Keeper¶
The agent that prevents new code from becoming legacy.
What it does¶
The Keeper closes the feedback loop between Aegis Spec-generated specs and the day-to-day code changes a developer makes. It runs in two modes — one before a change (read-only briefing) and one after (updates specs, changelog, and the drift dashboard).
Why it exists¶
Aegis Spec generates specs from existing legacy code. But once those specs exist, code keeps changing. Without a guardian, specs drift out of sync within weeks and become as useless as the absent documentation Aegis Spec was meant to replace.
The Keeper is that guardian. It treats specs as active sources of truth, not snapshots.
Two modes¶
before <description-or-files>¶
Read-only briefing. Use this before you start a change.
The agent:
1. Reads aegis/traceability/code-spec-matrix.md to find which specs cover the affected files
2. Reads only those specs (token-aware — does not scan everything)
3. Surfaces the contracts, invariants, and business rules the change must respect
4. Asks if your planned change still respects them
5. Writes nothing — purely informative
after¶
Default mode if there are uncommitted changes or queued hook events. Use this after you finish a change.
The agent:
1. Collects modified files from git diff HEAD and (if hooks installed) aegis/runtime/queue/keeper-queue.jsonl
2. Maps files to impacted specs via code-spec-matrix.md
3. Asks 3 short questions: Why the change, any breaking impact, extra context
4. Updates each impacted spec in-place, reclassifies confidence (🟢/🟡/🔴) per the rules in references/drift-rules.md
5. Appends an entry to <output_folder>/changelog/YYYY-MM-DD.md
6. Updates <output_folder>/reports/drift.md (the dashboard)

------------------------------

WHAT YOU NEED TO DO:
[a] Decide whether each statement agrees with the Keeper page, answering yes or no and quoting the deciding words: (i) The before mode writes nothing. (ii) In the after mode, the agent asks five questions. (iii) Aegis Spec generates specs from existing legacy code.
[b] Repeat the Keeper page word for word from "Why it exists¶" to "meant to replace.".
The lines that come next were drawn from a separate source.

(Pixel coordinate grounding lines)
------------------------------

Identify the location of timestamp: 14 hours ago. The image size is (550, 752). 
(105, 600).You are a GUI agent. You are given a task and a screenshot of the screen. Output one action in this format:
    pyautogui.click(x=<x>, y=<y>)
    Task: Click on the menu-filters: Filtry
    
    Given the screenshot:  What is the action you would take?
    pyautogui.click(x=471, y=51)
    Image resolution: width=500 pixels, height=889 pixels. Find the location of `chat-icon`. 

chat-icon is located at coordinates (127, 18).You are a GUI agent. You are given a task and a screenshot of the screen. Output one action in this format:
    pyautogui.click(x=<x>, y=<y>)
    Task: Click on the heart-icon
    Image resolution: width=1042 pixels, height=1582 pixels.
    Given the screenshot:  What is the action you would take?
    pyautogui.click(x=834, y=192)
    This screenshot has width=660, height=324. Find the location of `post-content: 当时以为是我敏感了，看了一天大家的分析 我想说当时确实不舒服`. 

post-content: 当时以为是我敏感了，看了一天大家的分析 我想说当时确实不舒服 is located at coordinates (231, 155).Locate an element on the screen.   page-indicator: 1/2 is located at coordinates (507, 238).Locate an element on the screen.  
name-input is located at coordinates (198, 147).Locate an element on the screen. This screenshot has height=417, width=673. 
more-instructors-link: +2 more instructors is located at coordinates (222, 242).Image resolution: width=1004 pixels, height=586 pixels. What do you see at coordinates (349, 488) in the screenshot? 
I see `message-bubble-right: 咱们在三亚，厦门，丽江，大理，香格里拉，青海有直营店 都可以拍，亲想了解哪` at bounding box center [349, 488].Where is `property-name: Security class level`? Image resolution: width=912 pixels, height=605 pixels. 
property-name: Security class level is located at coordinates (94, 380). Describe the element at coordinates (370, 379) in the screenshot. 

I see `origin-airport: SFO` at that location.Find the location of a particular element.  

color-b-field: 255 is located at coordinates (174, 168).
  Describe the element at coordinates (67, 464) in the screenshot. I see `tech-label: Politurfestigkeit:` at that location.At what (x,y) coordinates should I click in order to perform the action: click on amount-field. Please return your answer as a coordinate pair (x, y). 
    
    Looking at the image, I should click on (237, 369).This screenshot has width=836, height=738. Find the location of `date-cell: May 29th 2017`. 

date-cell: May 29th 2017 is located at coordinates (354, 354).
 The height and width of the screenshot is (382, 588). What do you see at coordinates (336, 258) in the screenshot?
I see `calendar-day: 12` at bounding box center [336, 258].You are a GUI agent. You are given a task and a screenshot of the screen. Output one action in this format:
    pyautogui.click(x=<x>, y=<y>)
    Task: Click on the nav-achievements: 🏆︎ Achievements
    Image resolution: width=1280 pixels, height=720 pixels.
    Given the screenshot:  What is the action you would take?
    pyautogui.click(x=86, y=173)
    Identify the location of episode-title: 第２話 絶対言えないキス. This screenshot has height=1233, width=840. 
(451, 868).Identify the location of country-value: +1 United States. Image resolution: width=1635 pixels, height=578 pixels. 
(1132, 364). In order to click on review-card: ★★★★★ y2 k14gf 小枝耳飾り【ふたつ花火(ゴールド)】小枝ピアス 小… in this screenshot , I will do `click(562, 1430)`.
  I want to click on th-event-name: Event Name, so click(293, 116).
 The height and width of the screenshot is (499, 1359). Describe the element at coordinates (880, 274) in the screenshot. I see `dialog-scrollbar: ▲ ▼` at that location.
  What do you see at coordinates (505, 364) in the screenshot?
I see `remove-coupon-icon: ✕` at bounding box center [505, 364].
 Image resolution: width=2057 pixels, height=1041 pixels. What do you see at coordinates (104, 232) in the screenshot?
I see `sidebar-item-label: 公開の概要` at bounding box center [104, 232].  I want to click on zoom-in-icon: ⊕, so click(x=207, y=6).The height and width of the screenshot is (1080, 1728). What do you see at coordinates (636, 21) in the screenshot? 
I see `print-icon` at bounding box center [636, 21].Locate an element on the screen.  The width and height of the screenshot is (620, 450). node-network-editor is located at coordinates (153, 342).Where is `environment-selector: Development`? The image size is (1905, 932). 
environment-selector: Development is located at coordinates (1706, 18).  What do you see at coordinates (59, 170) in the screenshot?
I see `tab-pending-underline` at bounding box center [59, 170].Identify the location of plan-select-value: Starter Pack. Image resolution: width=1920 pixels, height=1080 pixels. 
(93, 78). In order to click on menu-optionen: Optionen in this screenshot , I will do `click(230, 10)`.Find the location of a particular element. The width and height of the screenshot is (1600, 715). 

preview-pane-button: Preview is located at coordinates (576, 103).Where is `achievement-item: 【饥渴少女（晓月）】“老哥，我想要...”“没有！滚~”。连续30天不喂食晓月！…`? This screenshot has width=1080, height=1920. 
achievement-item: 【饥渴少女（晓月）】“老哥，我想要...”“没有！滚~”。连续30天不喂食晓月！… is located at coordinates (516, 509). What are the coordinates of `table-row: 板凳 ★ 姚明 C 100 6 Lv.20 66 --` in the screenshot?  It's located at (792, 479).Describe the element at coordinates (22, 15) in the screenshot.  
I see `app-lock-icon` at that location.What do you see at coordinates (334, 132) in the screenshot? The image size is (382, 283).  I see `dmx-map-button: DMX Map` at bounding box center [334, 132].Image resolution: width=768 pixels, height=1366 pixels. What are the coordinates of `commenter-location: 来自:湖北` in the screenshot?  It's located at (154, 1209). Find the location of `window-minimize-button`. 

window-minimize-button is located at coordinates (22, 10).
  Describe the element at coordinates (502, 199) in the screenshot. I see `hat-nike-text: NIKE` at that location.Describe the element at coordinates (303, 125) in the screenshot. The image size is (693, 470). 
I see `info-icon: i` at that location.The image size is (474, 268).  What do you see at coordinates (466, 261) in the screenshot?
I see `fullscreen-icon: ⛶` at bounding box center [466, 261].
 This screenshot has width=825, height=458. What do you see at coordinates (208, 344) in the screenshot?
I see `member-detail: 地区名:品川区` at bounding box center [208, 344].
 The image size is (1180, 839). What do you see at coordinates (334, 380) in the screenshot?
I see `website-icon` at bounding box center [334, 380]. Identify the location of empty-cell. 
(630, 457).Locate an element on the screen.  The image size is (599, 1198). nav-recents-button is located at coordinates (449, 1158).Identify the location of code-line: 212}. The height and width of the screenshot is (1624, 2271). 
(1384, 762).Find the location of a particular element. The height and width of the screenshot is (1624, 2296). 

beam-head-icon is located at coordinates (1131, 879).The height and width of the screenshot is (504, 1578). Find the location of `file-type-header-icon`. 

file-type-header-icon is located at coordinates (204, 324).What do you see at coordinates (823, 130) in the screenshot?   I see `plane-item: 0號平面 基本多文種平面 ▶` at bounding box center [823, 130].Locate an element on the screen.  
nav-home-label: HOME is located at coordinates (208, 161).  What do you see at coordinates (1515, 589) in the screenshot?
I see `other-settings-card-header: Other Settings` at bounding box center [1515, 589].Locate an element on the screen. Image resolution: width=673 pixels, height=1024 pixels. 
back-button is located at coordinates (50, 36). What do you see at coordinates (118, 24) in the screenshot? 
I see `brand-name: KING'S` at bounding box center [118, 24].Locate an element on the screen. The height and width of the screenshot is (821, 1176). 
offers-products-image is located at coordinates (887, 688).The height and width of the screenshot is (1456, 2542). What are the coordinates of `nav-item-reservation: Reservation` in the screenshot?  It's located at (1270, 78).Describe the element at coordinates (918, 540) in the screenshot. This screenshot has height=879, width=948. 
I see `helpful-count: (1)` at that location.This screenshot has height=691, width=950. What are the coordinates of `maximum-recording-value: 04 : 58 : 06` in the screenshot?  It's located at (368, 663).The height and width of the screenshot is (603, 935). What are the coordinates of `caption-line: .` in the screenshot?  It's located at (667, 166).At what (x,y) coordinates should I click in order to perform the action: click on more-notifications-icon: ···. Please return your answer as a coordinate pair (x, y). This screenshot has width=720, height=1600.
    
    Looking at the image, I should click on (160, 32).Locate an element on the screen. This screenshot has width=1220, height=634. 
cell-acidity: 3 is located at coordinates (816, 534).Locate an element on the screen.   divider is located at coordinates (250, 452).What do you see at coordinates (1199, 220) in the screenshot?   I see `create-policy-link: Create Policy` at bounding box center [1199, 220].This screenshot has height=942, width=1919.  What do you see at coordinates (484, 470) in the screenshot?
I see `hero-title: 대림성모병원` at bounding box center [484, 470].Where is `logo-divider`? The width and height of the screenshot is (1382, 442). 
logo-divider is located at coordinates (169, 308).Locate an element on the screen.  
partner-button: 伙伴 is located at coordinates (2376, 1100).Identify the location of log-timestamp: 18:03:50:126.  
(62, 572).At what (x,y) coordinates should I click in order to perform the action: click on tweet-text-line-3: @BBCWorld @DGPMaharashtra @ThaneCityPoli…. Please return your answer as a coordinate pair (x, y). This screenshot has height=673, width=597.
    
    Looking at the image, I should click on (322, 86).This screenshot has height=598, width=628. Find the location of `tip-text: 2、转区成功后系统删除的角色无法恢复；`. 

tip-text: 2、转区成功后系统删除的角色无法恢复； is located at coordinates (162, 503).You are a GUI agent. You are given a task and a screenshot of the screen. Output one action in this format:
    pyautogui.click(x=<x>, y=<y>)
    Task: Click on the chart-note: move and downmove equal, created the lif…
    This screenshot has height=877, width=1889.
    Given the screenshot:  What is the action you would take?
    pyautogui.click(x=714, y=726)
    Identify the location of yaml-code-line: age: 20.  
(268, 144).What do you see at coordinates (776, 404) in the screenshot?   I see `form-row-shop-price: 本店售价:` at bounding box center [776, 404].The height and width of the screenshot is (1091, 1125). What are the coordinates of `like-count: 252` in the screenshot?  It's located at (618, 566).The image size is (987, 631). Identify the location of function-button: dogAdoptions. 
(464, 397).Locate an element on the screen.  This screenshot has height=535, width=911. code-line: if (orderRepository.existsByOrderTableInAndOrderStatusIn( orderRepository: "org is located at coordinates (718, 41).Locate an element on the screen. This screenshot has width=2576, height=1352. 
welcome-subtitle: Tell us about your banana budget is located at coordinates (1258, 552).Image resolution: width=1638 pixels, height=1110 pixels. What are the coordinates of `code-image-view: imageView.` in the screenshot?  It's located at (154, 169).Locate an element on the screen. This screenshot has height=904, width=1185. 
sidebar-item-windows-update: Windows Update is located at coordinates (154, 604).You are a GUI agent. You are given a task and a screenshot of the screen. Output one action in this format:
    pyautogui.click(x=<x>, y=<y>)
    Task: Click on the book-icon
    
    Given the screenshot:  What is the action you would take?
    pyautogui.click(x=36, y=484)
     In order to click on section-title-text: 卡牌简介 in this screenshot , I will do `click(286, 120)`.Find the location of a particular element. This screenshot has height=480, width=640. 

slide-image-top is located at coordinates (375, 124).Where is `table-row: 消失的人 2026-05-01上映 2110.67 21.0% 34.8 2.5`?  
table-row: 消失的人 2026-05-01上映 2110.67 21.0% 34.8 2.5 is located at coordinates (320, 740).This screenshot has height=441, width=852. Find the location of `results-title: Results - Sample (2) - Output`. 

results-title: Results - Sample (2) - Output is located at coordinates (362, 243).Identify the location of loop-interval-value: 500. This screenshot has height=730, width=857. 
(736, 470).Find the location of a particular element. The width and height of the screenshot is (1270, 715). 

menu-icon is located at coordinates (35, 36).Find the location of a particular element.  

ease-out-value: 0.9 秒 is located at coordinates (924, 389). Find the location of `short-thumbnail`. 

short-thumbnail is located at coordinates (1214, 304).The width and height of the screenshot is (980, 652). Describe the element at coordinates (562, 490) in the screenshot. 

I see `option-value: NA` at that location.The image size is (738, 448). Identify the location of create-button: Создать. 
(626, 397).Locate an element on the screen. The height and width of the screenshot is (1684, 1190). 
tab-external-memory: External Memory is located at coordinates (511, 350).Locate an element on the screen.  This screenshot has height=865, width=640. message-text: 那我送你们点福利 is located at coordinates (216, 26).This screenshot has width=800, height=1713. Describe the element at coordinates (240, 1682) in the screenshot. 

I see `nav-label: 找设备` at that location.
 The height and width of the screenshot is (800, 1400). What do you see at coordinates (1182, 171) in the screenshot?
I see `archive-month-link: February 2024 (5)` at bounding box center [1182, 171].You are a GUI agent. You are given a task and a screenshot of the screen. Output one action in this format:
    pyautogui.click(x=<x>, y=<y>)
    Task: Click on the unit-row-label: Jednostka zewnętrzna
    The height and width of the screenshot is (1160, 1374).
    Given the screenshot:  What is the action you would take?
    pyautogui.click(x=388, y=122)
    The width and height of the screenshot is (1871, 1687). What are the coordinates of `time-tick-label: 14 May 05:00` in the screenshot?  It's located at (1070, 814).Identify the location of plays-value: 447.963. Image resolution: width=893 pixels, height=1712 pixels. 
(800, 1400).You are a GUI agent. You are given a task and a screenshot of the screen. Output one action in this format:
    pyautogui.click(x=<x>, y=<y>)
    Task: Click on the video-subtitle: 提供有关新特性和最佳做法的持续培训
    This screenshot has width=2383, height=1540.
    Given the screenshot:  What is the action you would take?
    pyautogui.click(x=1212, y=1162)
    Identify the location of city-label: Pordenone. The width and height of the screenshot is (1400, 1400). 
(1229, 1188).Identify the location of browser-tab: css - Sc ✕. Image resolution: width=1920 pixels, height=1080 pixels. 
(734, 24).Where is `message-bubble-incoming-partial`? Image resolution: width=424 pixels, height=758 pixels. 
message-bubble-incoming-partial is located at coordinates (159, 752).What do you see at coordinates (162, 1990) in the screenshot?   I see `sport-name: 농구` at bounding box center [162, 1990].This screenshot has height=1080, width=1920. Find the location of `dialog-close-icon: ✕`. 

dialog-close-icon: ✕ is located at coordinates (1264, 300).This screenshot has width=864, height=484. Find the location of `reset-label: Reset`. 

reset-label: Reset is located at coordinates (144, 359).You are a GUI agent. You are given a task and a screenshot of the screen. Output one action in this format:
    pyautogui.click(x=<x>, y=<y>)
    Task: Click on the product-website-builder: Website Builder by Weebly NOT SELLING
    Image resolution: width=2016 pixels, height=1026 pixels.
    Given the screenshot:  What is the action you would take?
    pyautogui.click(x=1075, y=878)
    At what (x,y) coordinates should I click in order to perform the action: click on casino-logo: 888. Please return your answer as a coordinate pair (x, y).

------------------------------

OUTPUTS IN ORDER:
[a]
(i) Yes: "Writes nothing — purely informative"
(ii) No: "Asks 3 short questions"
(iii) Yes: "Aegis Spec generates specs from existing legacy code."

[b]
Why it exists¶
Aegis Spec generates specs from existing legacy code. But once those specs exist, code keeps changing. Without a guardian, specs drift out of sync within weeks and become as useless as the absent documentation Aegis Spec was meant to replace.